Rehearing Denied Sept. 17, 2004.

*15Carey Haughwout, Public Defender, and Paul E. Petillo, Assistant Public Defender, West Palm Beach, for appellant.

Charles J. Crist, Jr., Attorney General, Tallahassee, and August A. Bonavita, Assistant Attorney General, West Palm Beach, for appellee.

FARMER, C.J.

This is the aftermath to our decision in Sigler v. State, 805 So.2d 32 (Fla. 4th DCA 2001), review denied, 823 So.2d 126 (Fla.2002). Because the outcome in this appeal involves what we did and said in that decision, we summarize the material aspects of it. .

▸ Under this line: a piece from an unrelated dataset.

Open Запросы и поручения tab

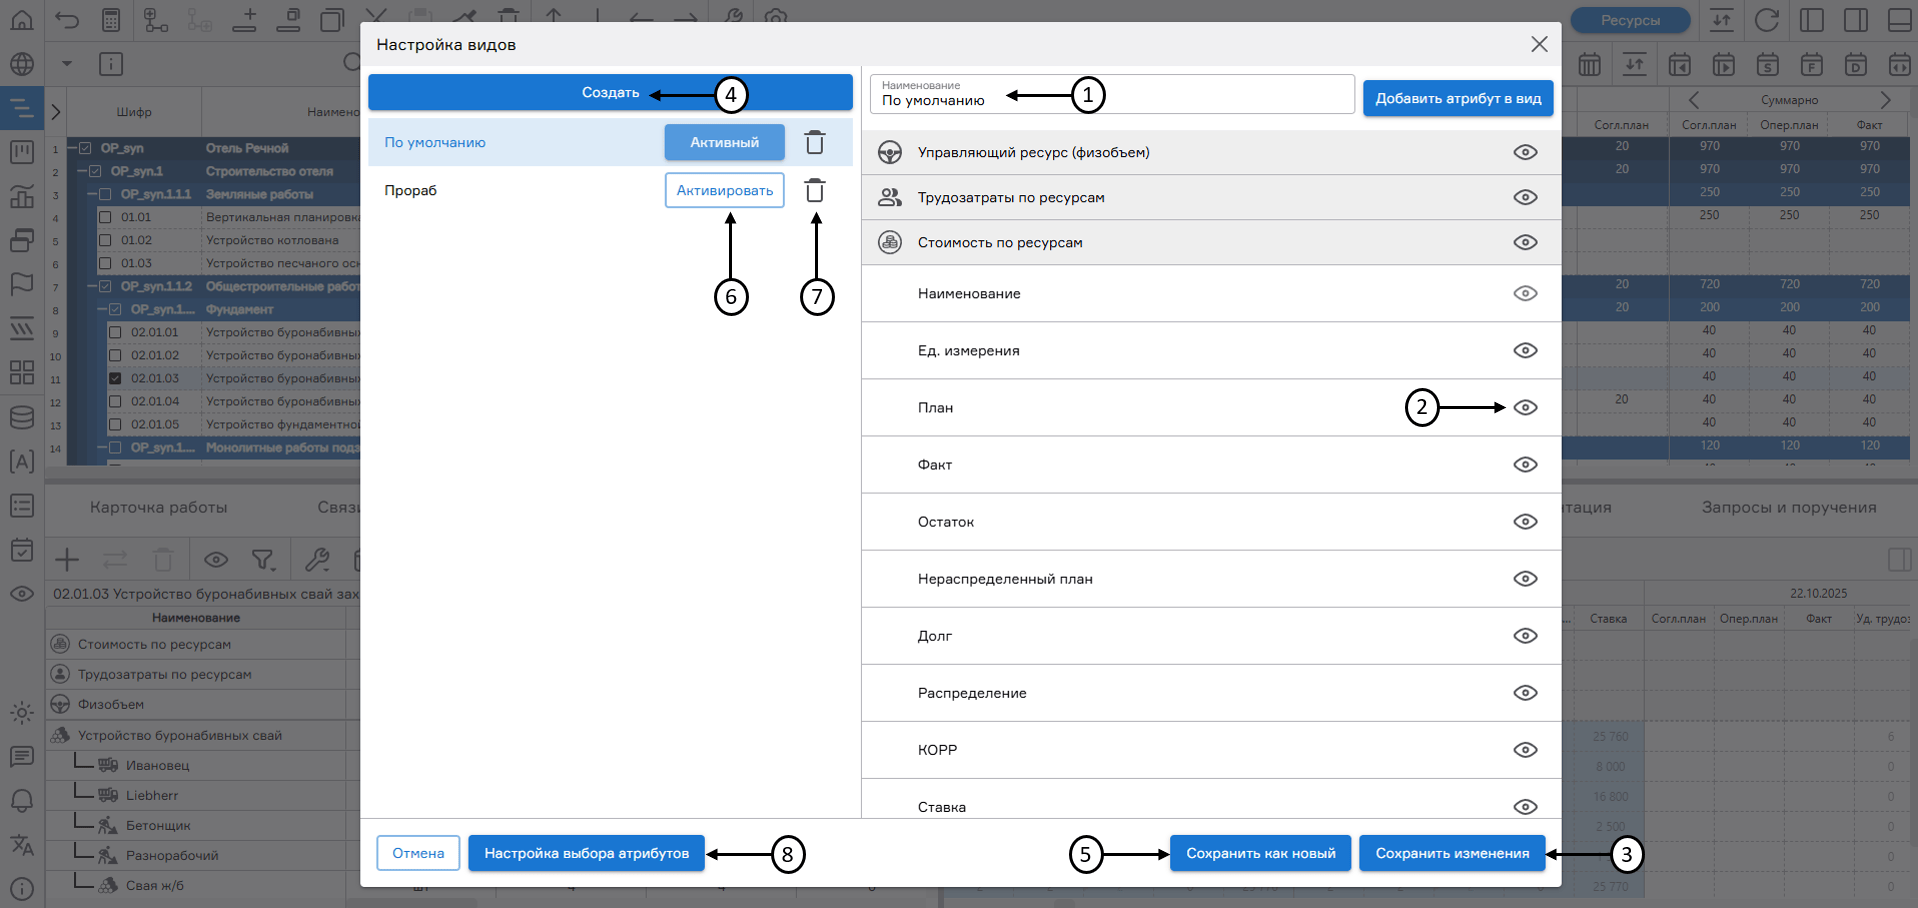click(1788, 508)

Defendant was indicted and tried for the crime of first degree felony murder, the state charging that the murder was committed while he was involved in an escape from prison. Briefly, the incident that is *16the basis for the crime charged took place on the day after defendant had escaped from prison with the aid of his friend Michelson. As they were driving from their overnight hotel refuge, they were seen by police who gave chase at high speed. With Michelson driving, the car in which defendant was riding collided with another, killing its driver.

The jury convicted defendant only of the lesser included offense of second degree murder. See § 782.04(2), Fla. Stat. (1997) (“The unlawful killing of a human being, when perpetrated by any act imminently dangerous to another and evincing a depraved mind regardless of human life, although without any premeditated design to effect the death of any particular individual, is murder in the second degree.... ”). On his direct appeal (Sigler I), he argued that the evidence was insufficient to convict him of second degree murder. Because he was not the driver or owner, and was not in control of the vehicle that collided with and killed the victim, there was no evidence that defendant harbored any “ill will, hatred, spite or evil intent” for the victim. See Duckett v. State, 686 So.2d 662, 663 (Fla. 2d DCA 1996) (term “imminently dangerous to another and evincing a'depraved mind regardless of human life” means an act that is done from “ill will, hatred, spite or an evil intent”).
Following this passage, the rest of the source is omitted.